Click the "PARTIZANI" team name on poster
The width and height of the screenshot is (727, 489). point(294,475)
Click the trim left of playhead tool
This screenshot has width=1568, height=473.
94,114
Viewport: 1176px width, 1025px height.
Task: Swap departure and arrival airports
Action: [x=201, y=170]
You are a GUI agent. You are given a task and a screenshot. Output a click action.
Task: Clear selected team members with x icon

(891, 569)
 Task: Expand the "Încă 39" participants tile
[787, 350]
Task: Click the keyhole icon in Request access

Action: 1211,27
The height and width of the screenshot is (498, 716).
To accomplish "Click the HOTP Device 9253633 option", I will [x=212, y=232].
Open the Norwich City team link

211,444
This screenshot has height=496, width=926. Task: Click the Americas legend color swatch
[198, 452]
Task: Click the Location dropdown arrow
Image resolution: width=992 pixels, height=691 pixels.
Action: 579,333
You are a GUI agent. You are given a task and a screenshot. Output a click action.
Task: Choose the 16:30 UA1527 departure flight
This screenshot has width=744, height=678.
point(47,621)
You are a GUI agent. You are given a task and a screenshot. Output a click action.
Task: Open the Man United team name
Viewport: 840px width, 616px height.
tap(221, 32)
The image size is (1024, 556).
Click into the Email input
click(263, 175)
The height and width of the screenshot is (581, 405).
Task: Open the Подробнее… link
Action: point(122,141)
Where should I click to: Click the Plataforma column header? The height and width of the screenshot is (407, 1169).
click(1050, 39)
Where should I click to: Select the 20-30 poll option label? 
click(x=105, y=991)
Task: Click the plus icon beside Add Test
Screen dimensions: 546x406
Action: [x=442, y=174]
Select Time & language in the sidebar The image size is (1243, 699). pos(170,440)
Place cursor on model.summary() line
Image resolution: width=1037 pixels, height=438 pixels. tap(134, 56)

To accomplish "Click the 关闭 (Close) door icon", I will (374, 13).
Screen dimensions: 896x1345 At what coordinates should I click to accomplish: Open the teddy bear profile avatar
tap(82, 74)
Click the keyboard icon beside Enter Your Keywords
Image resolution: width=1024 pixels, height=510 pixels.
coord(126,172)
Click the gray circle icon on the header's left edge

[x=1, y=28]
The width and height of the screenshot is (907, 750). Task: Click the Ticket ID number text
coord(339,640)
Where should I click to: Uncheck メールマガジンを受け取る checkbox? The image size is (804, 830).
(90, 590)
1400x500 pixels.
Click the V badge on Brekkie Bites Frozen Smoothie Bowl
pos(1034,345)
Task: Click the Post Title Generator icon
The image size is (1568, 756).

PROBLEM STATEMENT: From the data above, extract every line in its exact form.

SOLVED EXERCISE:
Click the "PARTIZANI" team name on poster
The width and height of the screenshot is (727, 489). point(294,475)
Click the trim left of playhead tool
This screenshot has width=1568, height=473.
94,114
Viewport: 1176px width, 1025px height.
Task: Swap departure and arrival airports
Action: [x=201, y=170]
You are a GUI agent. You are given a task and a screenshot. Output a click action.
Task: Clear selected team members with x icon

(891, 569)
 Task: Expand the "Încă 39" participants tile
[787, 350]
Task: Click the keyhole icon in Request access

Action: 1211,27
The height and width of the screenshot is (498, 716).
To accomplish "Click the HOTP Device 9253633 option", I will [x=212, y=232].
Open the Norwich City team link

211,444
This screenshot has height=496, width=926. Task: Click the Americas legend color swatch
[198, 452]
Task: Click the Location dropdown arrow
Image resolution: width=992 pixels, height=691 pixels.
Action: 579,333
You are a GUI agent. You are given a task and a screenshot. Output a click action.
Task: Choose the 16:30 UA1527 departure flight
This screenshot has width=744, height=678.
point(47,621)
You are a GUI agent. You are given a task and a screenshot. Output a click action.
Task: Open the Man United team name
Viewport: 840px width, 616px height.
tap(221, 32)
The image size is (1024, 556).
Click into the Email input
click(263, 175)
The height and width of the screenshot is (581, 405).
Task: Open the Подробнее… link
Action: point(122,141)
Where should I click to: Click the Plataforma column header? The height and width of the screenshot is (407, 1169).
click(1050, 39)
Where should I click to: Select the 20-30 poll option label? 
click(x=105, y=991)
Task: Click the plus icon beside Add Test
Screen dimensions: 546x406
Action: [x=442, y=174]
Select Time & language in the sidebar The image size is (1243, 699). pos(170,440)
Place cursor on model.summary() line
Image resolution: width=1037 pixels, height=438 pixels. tap(134, 56)

To accomplish "Click the 关闭 (Close) door icon", I will (374, 13).
Screen dimensions: 896x1345 At what coordinates should I click to accomplish: Open the teddy bear profile avatar
tap(82, 74)
Click the keyboard icon beside Enter Your Keywords
Image resolution: width=1024 pixels, height=510 pixels.
coord(126,172)
Click the gray circle icon on the header's left edge

[x=1, y=28]
The width and height of the screenshot is (907, 750). Task: Click the Ticket ID number text
coord(339,640)
Where should I click to: Uncheck メールマガジンを受け取る checkbox? The image size is (804, 830).
(90, 590)
1400x500 pixels.
Click the V badge on Brekkie Bites Frozen Smoothie Bowl
pos(1034,345)
Task: Click the Post Title Generator icon
The image size is (1568, 756).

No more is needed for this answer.